If I could write an open letter to reflect some of my own spiritual journey, it might read like this:

“Dear Aaron, I hope you are doing well. I regret that we haven’t kept in touch after your move. I miss our conversations about life, religion, and the Detroit Tigers.

“I’m writing now because I am beginning to see my need for wisdom. Wisdom you didn’t see in me.

“You used to say, ‘As a group, church people aren’t better than anyone else; they just think they are. The best people I know never darken the door of a church.’

“Even though I argued with you at the time, you helped me see that people who build hospitals, orphanages, and rescue missions in the name of Christ aren’t the only ones working for the benefit of humanity.

“I remember your letters to the editor, and the streets you walked protesting the wrongs of racism, the evils of war, or the pollution of the environment.

“Since the last time we talked, I’ve seen the hospitality and goodwill of people from all lifestyles and faiths. I’ve seen that a person doesn’t have to believe in Christ to be loving, gracious, and even heroic in the face of human need.

“Such experiences remind me of the disbelief I saw in your eyes whenever I talked to you about becoming a new person in Christ. I remember the questions you asked when I quoted the words of the apostle Paul, ‘If anyone is in Christ, he is a new creation; old things have passed away; behold, all things have become new.’ You didn’t believe it because you had grown up in church and knew firsthand that not all things had become new.

“Aaron, I wish I had been quicker to listen and slower to speak. I’ve seen enough, especially in myself, to give me second thoughts about what I said. Somewhere along the line I started to ask: Why does conversion produce changes that are more like emotional reactions than a lasting change in life?

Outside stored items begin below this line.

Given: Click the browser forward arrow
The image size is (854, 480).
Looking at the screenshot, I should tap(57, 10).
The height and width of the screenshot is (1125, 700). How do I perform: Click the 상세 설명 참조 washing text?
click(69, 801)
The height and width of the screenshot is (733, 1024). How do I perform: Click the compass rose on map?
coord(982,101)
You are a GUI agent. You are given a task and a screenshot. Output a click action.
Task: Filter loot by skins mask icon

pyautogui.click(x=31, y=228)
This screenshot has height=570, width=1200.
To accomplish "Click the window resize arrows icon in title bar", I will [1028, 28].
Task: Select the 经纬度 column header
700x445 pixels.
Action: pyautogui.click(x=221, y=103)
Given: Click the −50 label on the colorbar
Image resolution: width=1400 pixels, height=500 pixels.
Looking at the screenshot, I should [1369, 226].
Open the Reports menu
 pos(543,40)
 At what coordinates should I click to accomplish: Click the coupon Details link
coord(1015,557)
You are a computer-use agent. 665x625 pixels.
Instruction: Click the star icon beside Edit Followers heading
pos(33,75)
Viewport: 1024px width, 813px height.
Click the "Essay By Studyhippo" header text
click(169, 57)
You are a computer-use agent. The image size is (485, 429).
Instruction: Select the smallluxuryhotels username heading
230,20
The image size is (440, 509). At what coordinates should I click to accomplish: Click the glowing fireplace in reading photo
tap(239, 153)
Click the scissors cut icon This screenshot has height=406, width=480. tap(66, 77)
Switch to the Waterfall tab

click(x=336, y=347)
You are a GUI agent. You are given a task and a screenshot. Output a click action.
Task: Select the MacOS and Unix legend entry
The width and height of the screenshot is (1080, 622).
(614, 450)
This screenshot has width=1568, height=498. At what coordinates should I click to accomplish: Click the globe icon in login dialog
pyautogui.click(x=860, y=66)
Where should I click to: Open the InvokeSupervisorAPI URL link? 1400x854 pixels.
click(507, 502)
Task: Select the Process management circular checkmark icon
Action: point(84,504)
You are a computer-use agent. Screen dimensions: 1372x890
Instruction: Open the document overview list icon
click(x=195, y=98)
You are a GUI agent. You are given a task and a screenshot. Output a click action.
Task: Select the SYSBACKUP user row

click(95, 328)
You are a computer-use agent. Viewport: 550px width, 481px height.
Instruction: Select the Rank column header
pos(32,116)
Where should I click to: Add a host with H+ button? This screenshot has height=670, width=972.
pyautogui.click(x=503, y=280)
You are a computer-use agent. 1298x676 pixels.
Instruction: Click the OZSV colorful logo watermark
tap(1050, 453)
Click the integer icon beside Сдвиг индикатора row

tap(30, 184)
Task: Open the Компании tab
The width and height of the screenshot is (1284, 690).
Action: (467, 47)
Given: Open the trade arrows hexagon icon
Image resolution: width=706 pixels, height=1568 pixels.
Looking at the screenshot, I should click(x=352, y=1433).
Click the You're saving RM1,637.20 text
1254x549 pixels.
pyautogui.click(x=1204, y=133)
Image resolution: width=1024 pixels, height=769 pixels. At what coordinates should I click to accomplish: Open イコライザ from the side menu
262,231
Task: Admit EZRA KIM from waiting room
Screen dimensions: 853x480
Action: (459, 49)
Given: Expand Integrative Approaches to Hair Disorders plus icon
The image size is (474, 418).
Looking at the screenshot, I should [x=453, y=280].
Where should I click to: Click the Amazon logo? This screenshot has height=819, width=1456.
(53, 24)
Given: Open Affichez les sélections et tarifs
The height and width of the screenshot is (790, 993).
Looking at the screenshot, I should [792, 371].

“At this point, my spiritual journey has run parallel to what I’ve learned in marriage. The greatest similarity is the emotional baggage we bring into both. My inclinations before and after marriage were also a part of me before and after I put my faith in Christ. The self-centeredness that makes it difficult for me to hear the concerns of my wife also makes it hard for me to hear the voice of Christ living in me.

“It took time for me to discover that in faith and in marriage, growth and maturity do not come automatically or easily. And I wasn’t prepared for what turned out to be the greatest challenges of my life. I didn’t realize that the biggest enemy I would ever face would be my own natural self-centeredness.

“I don’t mean to downplay all the wonderful parts of marriage or conversion. But I see how wrong my expectations had been. I thought salvation would make me good, and I expected marriage to make me happy. I didn’t see that in both cases my own faults stacked the deck against me if I didn’t learn and live the wisdom of Christ.

“As I look back on some of our conversations, I was wrong to assume that my whole life had already changed through faith in Christ; faith didn’t automatically make me good or wise.

“Yes, my thinking has changed since the last time we talked. Life has been harder than I expected and I now see more clearly the parallel between being married and entering a relationship with Christ. Upon a couple’s public confession, a minister declares a man and woman married, but not mature in their love. And when we put our faith in Christ, God declares us legally blameless, but not good or wise. In both cases, there is a difference between the legal declaration and the resulting quality of life.

“I now believe that church people, in our best moments, have a lot in common with support groups. We follow the program, not because we are better than others but because we know we need God and one another to overcome the problems that are consuming us. I wish I had understood sooner that believing in Christ is not the same as sharing His wisdom.

“Thanks for reading. If you’re ever inclined, I’d love to hear where life has taken you.”